Tuesday, March 14, 2006

in a bad place

first off, nothing big is wrong. so, thanks to that.
when i started writing this thing a while back, i was determined for it not to be very personal. well, you know what? that was sort of stupes. i mean, i'm not going to dump everything - but this is a blog, right?, so - maybe people reading this are interested in the stuff i've been through, and processing where they're at, too.

over the years where something has been severely wrong - and i mean, heavy stuff, i've felt better than i do at certain periods where not much is wrong. am i wired wrong, or wired right? is my body on defense, telling me i can tackle huge things but to certainly sweat the small stuff? how dumb. or smart.

lately - the past few days, i've been struggling a little. i just feel sadski.
i hate to even say this out loud, because i think i'm viewed a certain way here, and i think i just broke some dreams out there. i hope i didn't. everyone gets sad, right? it'll go away. that's the good thing - you always come back to good.

technically, lots of things are going really well. i love my friends and family, projects and career are thriving, health is good. so why then am i "in a bad place"?

instincts tell me that i'm dealing with change. when the new year kicked in this time around, i was cognizant that this year would bring a lot of change for me. i have a friend who is uber-supportive, who has constantly been telling me that This Is My Year. so, i'm doing my best to live up to that claim. i feel it. that's sort of neat, but change is scary, too. what if it isn't good change? what if it's good change that i can't handle?

recently, i've been frustrated with people, frustrated by situations, frustrated with performing, frustrated with dumb things like weather, frustrated with lack of time, frustrated, frustrated, f r u s t r a t e d. i hate it, because i don't think of myself as someone who thrives that way, you know? it's certainly human to be frustrated, but what's the right amount? what's a normal amount to sit with, to doubt, to work through? what amount of frustration reminds you that you need to DO something for yourself, and what amount makes you feel broken?

man, it's a lot of things.
i think what may be happening is that i'm slightly overwhelmed. i am OVERWHELMED by medical debt, something that i think about a thousand times a day, and how an actor's life isn't that condusive to getting unburdened by it. i am OVERWHELMED by the opportunities i have been given in my professional career, and want to honor those opportunities by doing my absolute best. i am OVERWHELMED by how much love i have to give and how there is absolutely no time for a personal life or dating that fosters healthy relationships*. i am OVERWHELMED by how much shit falls on my car from the el tracks. (true.)
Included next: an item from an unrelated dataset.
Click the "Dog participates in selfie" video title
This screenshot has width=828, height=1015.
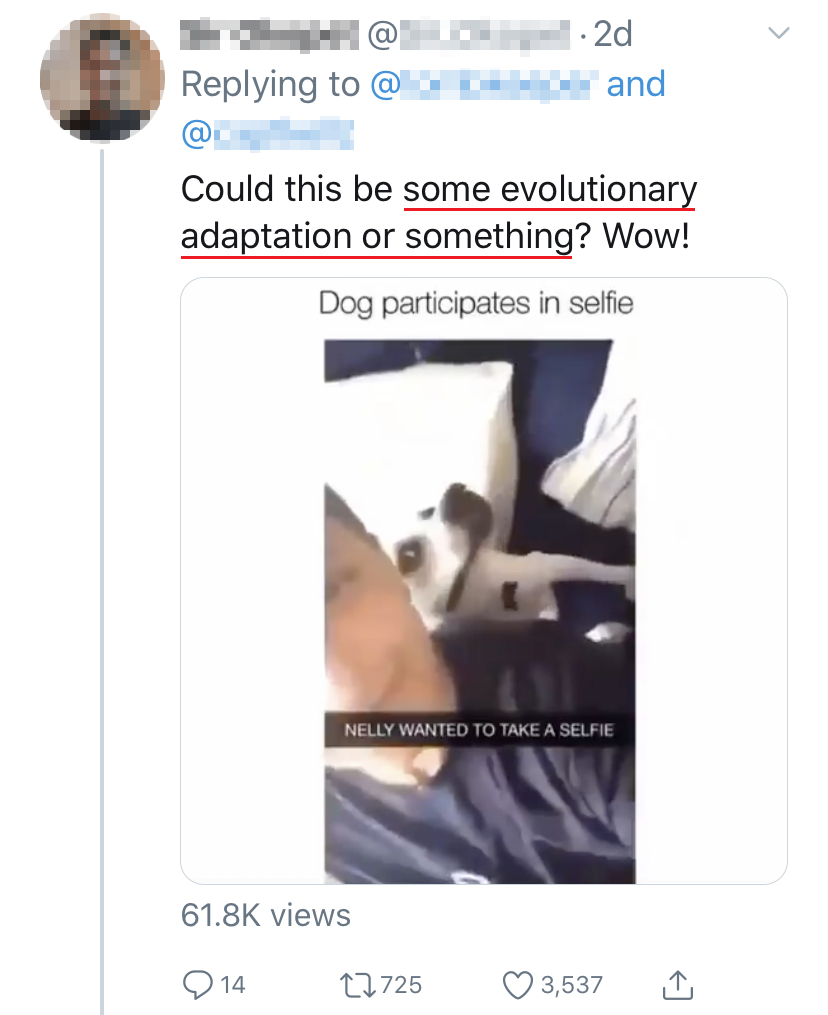[x=476, y=304]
[*we will re-visit this another time.]

so, i know the burden falls squarely on my shoulders to make sense of the overwhelming. all these things can be reshaped into positives if you look at them the right way - all except the car. seriously, what IS that shit?

help.
you too?
are you acing it?

1 Comments:

Blogger Miss Construed... said...

You should try being one of us Others; the ones who always seem to be negative depressed paranoid etc. I'd say on the surface you're doing better than most Tara d- that's why I read your blog- most of the time you just seem happy, which is always a welcome change from how i feel/view life much of the time.

And hey; It's Your Year and it's March already. Enjoy.